Materials and methods

Test guideline
Qualifier:
according to
Guideline:
OECD Guideline 442C (In Chemico Skin Sensitisation: Direct Peptide Reactivity Assay (DPRA))
Version / remarks:
2015
Deviations:
no
GLP compliance:
yes (incl. certificate)
Type of study:
direct peptide binding assay

Test material

Reference
Name:
Unnamed
Type:
Constituent
Test material form:
solid: particulate/powder
Details on test material:
- Appearance: White powder
Specific details on test material used for the study:
Chemical name (IUPAC), synonym or trade name: 2-acetamido-N-benzyl-3-methoxy-propanamide
CAS Number: 175481-26-2
Molecular formula C13H18N2O3
Molecular weight 250.3 g/mol

In chemico test system

Details on study design:
Skin sensitisation (In chemico test system) - Details on study design:
Test item preparation: No correction was made for the purity/composition of the test item.
Solubility of the test item was assessed before performing the DPRA assay.
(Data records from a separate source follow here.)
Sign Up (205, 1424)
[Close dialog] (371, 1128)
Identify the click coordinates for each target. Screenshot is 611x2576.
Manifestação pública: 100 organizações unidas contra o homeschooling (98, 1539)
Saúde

An appropriate solvent dissolved the test item completely, i.e. by visual inspection the solution had to be not cloudy nor have noticeable precipitate. The following solvent was evaluated: acetonitrile (ACN).
Test item stock solutions were prepared freshly for each reactivity assay.
For the cysteine reactivity assay 18.61 mg of the test item was pre-weighed into a clean amber glass vial and dissolved, just before use, in 790 µL ACN to obtain a 100 mM solution. Visual inspection of the forming of a clear solution was considered sufficient to ascertain that the test item was dissolved. The test item, positive control and peptide samples were prepared less than 4 hours before starting the incubation of the cysteine (cys) reactivity assay.
For the lysine reactivity assay 30.55 mg of the test item was pre-weighed into a clean amber vial and dissolved, just before use, in 1221 µL ACN to obtain a 100 mM solution. Visual inspection of the forming of a clear solution was considered sufficient to ascertain that the test item was dissolved. The test item, positive control and peptide samples were prepared less than 4 hours before starting the incubation of the lysine (lys) reactivity assays.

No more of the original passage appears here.